Data extracted from a collection:
= = = =

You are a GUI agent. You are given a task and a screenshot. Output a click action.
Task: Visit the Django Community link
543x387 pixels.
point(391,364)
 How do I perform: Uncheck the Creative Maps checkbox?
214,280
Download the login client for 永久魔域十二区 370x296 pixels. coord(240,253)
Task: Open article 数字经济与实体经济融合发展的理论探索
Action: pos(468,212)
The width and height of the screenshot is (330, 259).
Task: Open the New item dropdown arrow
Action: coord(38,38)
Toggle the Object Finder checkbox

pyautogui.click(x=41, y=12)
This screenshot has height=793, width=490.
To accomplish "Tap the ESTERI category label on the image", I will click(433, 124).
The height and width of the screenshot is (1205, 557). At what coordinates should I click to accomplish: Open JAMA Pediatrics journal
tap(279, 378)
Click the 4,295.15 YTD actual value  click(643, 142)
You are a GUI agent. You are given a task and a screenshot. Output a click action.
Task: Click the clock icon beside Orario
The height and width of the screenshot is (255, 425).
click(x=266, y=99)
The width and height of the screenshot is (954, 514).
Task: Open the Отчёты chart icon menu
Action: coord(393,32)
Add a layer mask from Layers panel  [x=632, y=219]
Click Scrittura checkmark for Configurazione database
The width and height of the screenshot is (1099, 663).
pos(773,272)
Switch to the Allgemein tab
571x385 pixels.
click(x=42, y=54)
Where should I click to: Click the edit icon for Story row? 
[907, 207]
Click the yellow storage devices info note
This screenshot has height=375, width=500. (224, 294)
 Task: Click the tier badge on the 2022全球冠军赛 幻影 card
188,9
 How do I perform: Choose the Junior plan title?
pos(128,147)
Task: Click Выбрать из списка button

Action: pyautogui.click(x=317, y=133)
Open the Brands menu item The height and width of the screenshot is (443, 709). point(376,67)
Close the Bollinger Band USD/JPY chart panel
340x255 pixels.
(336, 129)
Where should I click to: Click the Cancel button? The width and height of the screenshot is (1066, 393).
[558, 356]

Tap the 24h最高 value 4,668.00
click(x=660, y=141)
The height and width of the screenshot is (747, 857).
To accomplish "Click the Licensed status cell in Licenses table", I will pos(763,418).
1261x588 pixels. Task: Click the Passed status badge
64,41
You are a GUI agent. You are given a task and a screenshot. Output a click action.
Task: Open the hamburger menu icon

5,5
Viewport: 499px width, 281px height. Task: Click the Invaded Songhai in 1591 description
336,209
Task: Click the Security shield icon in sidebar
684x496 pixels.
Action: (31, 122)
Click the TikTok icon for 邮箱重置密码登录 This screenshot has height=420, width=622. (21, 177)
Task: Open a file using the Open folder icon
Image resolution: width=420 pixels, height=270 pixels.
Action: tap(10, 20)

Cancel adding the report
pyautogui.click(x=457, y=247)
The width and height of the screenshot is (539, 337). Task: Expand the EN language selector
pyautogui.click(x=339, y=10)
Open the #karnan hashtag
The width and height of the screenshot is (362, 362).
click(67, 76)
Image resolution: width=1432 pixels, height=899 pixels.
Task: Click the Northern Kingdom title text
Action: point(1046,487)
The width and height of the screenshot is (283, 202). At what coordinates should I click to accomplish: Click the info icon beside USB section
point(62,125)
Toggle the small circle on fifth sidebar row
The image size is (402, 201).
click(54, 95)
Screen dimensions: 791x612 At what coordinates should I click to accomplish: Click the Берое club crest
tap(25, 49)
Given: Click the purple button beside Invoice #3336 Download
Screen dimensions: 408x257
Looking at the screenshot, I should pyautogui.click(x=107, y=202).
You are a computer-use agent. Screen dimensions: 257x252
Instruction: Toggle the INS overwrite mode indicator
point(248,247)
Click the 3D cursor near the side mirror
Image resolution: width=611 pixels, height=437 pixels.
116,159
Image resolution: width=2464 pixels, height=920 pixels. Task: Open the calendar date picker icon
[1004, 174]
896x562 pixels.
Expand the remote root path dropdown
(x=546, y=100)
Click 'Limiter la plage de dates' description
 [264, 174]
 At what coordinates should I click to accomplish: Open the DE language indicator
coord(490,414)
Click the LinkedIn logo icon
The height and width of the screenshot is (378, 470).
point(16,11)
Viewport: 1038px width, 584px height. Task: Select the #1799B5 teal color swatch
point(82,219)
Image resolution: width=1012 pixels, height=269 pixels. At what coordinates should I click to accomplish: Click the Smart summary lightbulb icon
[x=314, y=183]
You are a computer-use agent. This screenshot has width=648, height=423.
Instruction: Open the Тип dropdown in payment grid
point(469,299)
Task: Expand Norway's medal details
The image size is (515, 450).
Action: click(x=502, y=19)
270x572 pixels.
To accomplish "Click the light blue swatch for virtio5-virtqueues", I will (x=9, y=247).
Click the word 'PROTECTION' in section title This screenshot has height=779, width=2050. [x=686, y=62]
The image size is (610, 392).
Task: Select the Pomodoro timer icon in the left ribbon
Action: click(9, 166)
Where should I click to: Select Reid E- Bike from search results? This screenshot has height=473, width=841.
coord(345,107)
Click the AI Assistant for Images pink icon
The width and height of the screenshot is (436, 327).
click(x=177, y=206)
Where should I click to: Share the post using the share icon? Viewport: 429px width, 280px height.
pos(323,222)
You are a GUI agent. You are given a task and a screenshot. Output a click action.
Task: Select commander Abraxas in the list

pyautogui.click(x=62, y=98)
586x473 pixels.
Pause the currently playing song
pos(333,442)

= = = =

TASK DETAILS: Your task is to print all of the records exactly.

TASK SOLUTION:
You are a GUI agent. You are given a task and a screenshot. Output a click action.
Task: Visit the Django Community link
543x387 pixels.
point(391,364)
 How do I perform: Uncheck the Creative Maps checkbox?
214,280
Download the login client for 永久魔域十二区 370x296 pixels. coord(240,253)
Task: Open article 数字经济与实体经济融合发展的理论探索
Action: pos(468,212)
The width and height of the screenshot is (330, 259).
Task: Open the New item dropdown arrow
Action: coord(38,38)
Toggle the Object Finder checkbox

pyautogui.click(x=41, y=12)
This screenshot has height=793, width=490.
To accomplish "Tap the ESTERI category label on the image", I will click(433, 124).
The height and width of the screenshot is (1205, 557). At what coordinates should I click to accomplish: Open JAMA Pediatrics journal
tap(279, 378)
Click the 4,295.15 YTD actual value  click(643, 142)
You are a GUI agent. You are given a task and a screenshot. Output a click action.
Task: Click the clock icon beside Orario
The height and width of the screenshot is (255, 425).
click(x=266, y=99)
The width and height of the screenshot is (954, 514).
Task: Open the Отчёты chart icon menu
Action: coord(393,32)
Add a layer mask from Layers panel  [x=632, y=219]
Click Scrittura checkmark for Configurazione database
The width and height of the screenshot is (1099, 663).
pos(773,272)
Switch to the Allgemein tab
571x385 pixels.
click(x=42, y=54)
Where should I click to: Click the edit icon for Story row? 
[907, 207]
Click the yellow storage devices info note
This screenshot has height=375, width=500. (224, 294)
 Task: Click the tier badge on the 2022全球冠军赛 幻影 card
188,9
 How do I perform: Choose the Junior plan title?
pos(128,147)
Task: Click Выбрать из списка button

Action: pyautogui.click(x=317, y=133)
Open the Brands menu item The height and width of the screenshot is (443, 709). point(376,67)
Close the Bollinger Band USD/JPY chart panel
340x255 pixels.
(336, 129)
Where should I click to: Click the Cancel button? The width and height of the screenshot is (1066, 393).
[558, 356]

Tap the 24h最高 value 4,668.00
click(x=660, y=141)
The height and width of the screenshot is (747, 857).
To accomplish "Click the Licensed status cell in Licenses table", I will pos(763,418).
1261x588 pixels. Task: Click the Passed status badge
64,41
You are a GUI agent. You are given a task and a screenshot. Output a click action.
Task: Open the hamburger menu icon

5,5
Viewport: 499px width, 281px height. Task: Click the Invaded Songhai in 1591 description
336,209
Task: Click the Security shield icon in sidebar
684x496 pixels.
Action: (31, 122)
Click the TikTok icon for 邮箱重置密码登录 This screenshot has height=420, width=622. (21, 177)
Task: Open a file using the Open folder icon
Image resolution: width=420 pixels, height=270 pixels.
Action: tap(10, 20)

Cancel adding the report
pyautogui.click(x=457, y=247)
The width and height of the screenshot is (539, 337). Task: Expand the EN language selector
pyautogui.click(x=339, y=10)
Open the #karnan hashtag
The width and height of the screenshot is (362, 362).
click(67, 76)
Image resolution: width=1432 pixels, height=899 pixels.
Task: Click the Northern Kingdom title text
Action: point(1046,487)
The width and height of the screenshot is (283, 202). At what coordinates should I click to accomplish: Click the info icon beside USB section
point(62,125)
Toggle the small circle on fifth sidebar row
The image size is (402, 201).
click(54, 95)
Screen dimensions: 791x612 At what coordinates should I click to accomplish: Click the Берое club crest
tap(25, 49)
Given: Click the purple button beside Invoice #3336 Download
Screen dimensions: 408x257
Looking at the screenshot, I should pyautogui.click(x=107, y=202).
You are a computer-use agent. Screen dimensions: 257x252
Instruction: Toggle the INS overwrite mode indicator
point(248,247)
Click the 3D cursor near the side mirror
Image resolution: width=611 pixels, height=437 pixels.
116,159
Image resolution: width=2464 pixels, height=920 pixels. Task: Open the calendar date picker icon
[1004, 174]
896x562 pixels.
Expand the remote root path dropdown
(x=546, y=100)
Click 'Limiter la plage de dates' description
 [264, 174]
 At what coordinates should I click to accomplish: Open the DE language indicator
coord(490,414)
Click the LinkedIn logo icon
The height and width of the screenshot is (378, 470).
point(16,11)
Viewport: 1038px width, 584px height. Task: Select the #1799B5 teal color swatch
point(82,219)
Image resolution: width=1012 pixels, height=269 pixels. At what coordinates should I click to accomplish: Click the Smart summary lightbulb icon
[x=314, y=183]
You are a computer-use agent. This screenshot has width=648, height=423.
Instruction: Open the Тип dropdown in payment grid
point(469,299)
Task: Expand Norway's medal details
The image size is (515, 450).
Action: click(x=502, y=19)
270x572 pixels.
To accomplish "Click the light blue swatch for virtio5-virtqueues", I will (x=9, y=247).
Click the word 'PROTECTION' in section title This screenshot has height=779, width=2050. [x=686, y=62]
The image size is (610, 392).
Task: Select the Pomodoro timer icon in the left ribbon
Action: click(9, 166)
Where should I click to: Select Reid E- Bike from search results? This screenshot has height=473, width=841.
coord(345,107)
Click the AI Assistant for Images pink icon
The width and height of the screenshot is (436, 327).
click(x=177, y=206)
Where should I click to: Share the post using the share icon? Viewport: 429px width, 280px height.
pos(323,222)
You are a GUI agent. You are given a task and a screenshot. Output a click action.
Task: Select commander Abraxas in the list

pyautogui.click(x=62, y=98)
586x473 pixels.
Pause the currently playing song
pos(333,442)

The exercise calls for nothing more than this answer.